Detailed description of the invention
For the optical coherence polarimeter of the optical noise inhibition that the present invention relates to of explanation clearly, in conjunction with the embodiments andThe invention will be further described for accompanying drawing, but should not limit the scope of the invention with this.

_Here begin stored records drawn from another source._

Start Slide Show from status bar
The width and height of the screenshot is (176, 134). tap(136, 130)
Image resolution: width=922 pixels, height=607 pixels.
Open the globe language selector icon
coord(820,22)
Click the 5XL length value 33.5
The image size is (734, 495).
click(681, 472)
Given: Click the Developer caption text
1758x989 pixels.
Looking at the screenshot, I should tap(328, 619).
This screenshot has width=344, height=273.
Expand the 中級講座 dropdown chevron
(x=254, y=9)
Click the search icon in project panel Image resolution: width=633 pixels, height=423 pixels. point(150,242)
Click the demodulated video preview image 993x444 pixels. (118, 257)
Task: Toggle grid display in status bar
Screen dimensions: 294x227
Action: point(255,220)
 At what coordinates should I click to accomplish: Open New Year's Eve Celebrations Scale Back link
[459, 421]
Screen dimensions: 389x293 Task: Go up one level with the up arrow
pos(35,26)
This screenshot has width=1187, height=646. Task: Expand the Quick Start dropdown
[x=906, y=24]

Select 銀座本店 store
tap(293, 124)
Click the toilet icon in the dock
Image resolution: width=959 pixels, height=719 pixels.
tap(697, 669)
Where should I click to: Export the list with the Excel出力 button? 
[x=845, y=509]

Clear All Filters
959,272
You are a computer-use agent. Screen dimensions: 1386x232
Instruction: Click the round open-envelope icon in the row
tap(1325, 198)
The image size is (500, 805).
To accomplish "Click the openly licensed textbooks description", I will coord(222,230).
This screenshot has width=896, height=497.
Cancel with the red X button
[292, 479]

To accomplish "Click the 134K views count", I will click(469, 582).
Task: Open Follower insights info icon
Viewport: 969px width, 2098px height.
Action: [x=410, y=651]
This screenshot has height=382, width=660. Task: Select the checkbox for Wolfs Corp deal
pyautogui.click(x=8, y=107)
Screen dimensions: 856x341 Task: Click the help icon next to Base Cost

Optical coherence polarimeter as shown in Figure 1, select as follows by the parameter of concrete device:
(1) the centre wavelength 1550nm of wideband light source 11, half spectral width is greater than 45nm, and fiber power is greater than 2mW, light sourceSpectrum ripple < 0.05dB (be approximately-60dB of peak amplitude), the light path scope 4~7mm at relevant peak;
(2) 2/98 fiber coupler 12 operation wavelength 1550nm, splitting ratio 2:98;
(3) fibre optic isolater 16 operation wavelength 1550nm, insertion loss 0.8dB, isolation > 45dB;
(4) operation wavelength of the optical fiber polarizer 17, optical fiber analyzer 31 is 1550nm, and extinction ratio is 30dB, insertion lossBe less than 1dB;
(5) fiber optical circulator 33 is three-port circulator, insertion loss 1dB, and return loss is greater than 55dB;
(6) operation wavelength of fiber coupler 342 is 1310/1550nm, splitting ratio 50:50;
(7) operation wavelength of first, second collimation lens 351,353 is 1550nm, it and corner reflector 352 (reflectivityBe more than 92%) between light path scanning distance between 0~200mm, change greatly, average insertion loss is 2.0dB, lossIn fluctuation ± 0.2dB, and corner reflector 352 is approximately in the time of 100mm position, Michelson type light path correlator 34Fixed arm 343 and the optical path difference of scan arm 346 be approximately zero;
(8) operation wavelength of first, second Faraday polarization apparatus is 1550nm, 90 ° of optically-active angles, and angular error ± 1 °,Insertion loss 0.8dB, return loss is greater than 55dB;
(9) the operation wavelength 1550nm of fibre optic attenuator, insertion loss 2dB;
(10) light-sensitive material of first, second differential detector 361 and 362 is InGaAs, and optical detection scope is1100~1700nm, responsiveness is greater than 0.85;
(12) first, second, third polarization state controllers 32,344,347 can be selected the full optical fiber controller of tricyclic, itsStructure as shown in Figure 4; Also can select to push twist mode optical fiber polarisation state controller, its structure as shown in Figure 5;
(13) device under test 2 is chosen as Y waveguide, and operation wavelength is 1550nm, the fast axle of waveguide tail optical fiber and waveguide chip fastAxle is aimed at, waveguide chip length 30mm.
The course of work of measurement mechanism is as follows:
The light splitting of the output light process fiber coupler 12 of wide spectrum light source 11, the isolation of fibre optic isolater 16 and the polarizer 17After polarization, become line polarisation, more partially input 45 ° of tail optical fiber 21 to axle solder joint through protecting inclined to one side output optical fibre 18 and the guarantor of Y waveguide 2,Light energy is injected in the fast and slow axis of waveguide chip 2D to be measured equably, and optical signal is divided into two bundles, transmits respectively at 2B and 2CIn; Inject tail optical fiber 22 from the flashlight of the first output channel 2B of Y waveguide, and through 45 ° of solder joints of tail optical fiber 311,In optical fiber analyzer 31 mix, then the first polarization state controller 32 and optical fiber circulator 33 laggard enter light path correlator 34.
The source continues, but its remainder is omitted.